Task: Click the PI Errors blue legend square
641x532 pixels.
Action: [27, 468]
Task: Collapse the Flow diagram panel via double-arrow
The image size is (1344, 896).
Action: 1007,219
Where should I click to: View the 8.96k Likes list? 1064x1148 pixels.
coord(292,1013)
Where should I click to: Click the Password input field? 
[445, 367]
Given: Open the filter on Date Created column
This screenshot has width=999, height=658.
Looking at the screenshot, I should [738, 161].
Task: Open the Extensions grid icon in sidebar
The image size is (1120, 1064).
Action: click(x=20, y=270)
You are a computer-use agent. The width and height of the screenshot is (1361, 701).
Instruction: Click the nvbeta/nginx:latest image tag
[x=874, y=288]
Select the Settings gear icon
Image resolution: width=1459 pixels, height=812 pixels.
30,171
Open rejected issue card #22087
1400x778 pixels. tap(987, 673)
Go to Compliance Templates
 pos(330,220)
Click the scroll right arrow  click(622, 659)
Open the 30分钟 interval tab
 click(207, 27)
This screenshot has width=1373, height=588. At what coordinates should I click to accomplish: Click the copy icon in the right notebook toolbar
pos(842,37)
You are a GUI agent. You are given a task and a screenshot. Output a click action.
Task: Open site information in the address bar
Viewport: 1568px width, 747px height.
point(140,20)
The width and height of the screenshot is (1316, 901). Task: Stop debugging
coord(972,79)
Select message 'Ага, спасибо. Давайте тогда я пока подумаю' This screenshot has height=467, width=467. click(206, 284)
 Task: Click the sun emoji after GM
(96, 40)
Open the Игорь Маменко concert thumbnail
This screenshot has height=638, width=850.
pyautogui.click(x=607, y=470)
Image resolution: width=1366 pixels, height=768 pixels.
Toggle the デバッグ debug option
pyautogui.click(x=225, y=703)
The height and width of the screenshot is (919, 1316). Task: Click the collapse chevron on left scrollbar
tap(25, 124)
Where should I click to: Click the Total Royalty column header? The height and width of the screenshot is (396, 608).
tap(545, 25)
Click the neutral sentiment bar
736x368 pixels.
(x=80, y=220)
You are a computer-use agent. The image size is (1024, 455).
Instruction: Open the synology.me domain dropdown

* * *

> **What the task requires**
Render every line of the listing above as a JSON list of strings, one string per line, leaving out blank lines.

> **Result of this exercise**
[
  "Task: Click the PI Errors blue legend square",
  "641x532 pixels.",
  "Action: [27, 468]",
  "Task: Collapse the Flow diagram panel via double-arrow",
  "The image size is (1344, 896).",
  "Action: 1007,219",
  "Where should I click to: View the 8.96k Likes list? 1064x1148 pixels.",
  "coord(292,1013)",
  "Where should I click to: Click the Password input field? ",
  "[445, 367]",
  "Given: Open the filter on Date Created column",
  "This screenshot has width=999, height=658.",
  "Looking at the screenshot, I should [738, 161].",
  "Task: Open the Extensions grid icon in sidebar",
  "The image size is (1120, 1064).",
  "Action: click(x=20, y=270)",
  "You are a computer-use agent. The width and height of the screenshot is (1361, 701).",
  "Instruction: Click the nvbeta/nginx:latest image tag",
  "[x=874, y=288]",
  "Select the Settings gear icon",
  "Image resolution: width=1459 pixels, height=812 pixels.",
  "30,171",
  "Open rejected issue card #22087",
  "1400x778 pixels. tap(987, 673)",
  "Go to Compliance Templates",
  " pos(330,220)",
  "Click the scroll right arrow  click(622, 659)",
  "Open the 30分钟 interval tab",
  " click(207, 27)",
  "This screenshot has width=1373, height=588. At what coordinates should I click to accomplish: Click the copy icon in the right notebook toolbar",
  "pos(842,37)",
  "You are a GUI agent. You are given a task and a screenshot. Output a click action.",
  "Task: Open site information in the address bar",
  "Viewport: 1568px width, 747px height.",
  "point(140,20)",
  "The width and height of the screenshot is (1316, 901). Task: Stop debugging",
  "coord(972,79)",
  "Select message 'Ага, спасибо. Давайте тогда я пока подумаю' This screenshot has height=467, width=467. click(206, 284)",
  " Task: Click the sun emoji after GM",
  "(96, 40)",
  "Open the Игорь Маменко concert thumbnail",
  "This screenshot has height=638, width=850.",
  "pyautogui.click(x=607, y=470)",
  "Image resolution: width=1366 pixels, height=768 pixels.",
  "Toggle the デバッグ debug option",
  "pyautogui.click(x=225, y=703)",
  "The height and width of the screenshot is (919, 1316). Task: Click the collapse chevron on left scrollbar",
  "tap(25, 124)",
  "Where should I click to: Click the Total Royalty column header? The height and width of the screenshot is (396, 608).",
  "tap(545, 25)",
  "Click the neutral sentiment bar",
  "736x368 pixels.",
  "(x=80, y=220)",
  "You are a computer-use agent. The image size is (1024, 455).",
  "Instruction: Open the synology.me domain dropdown"
]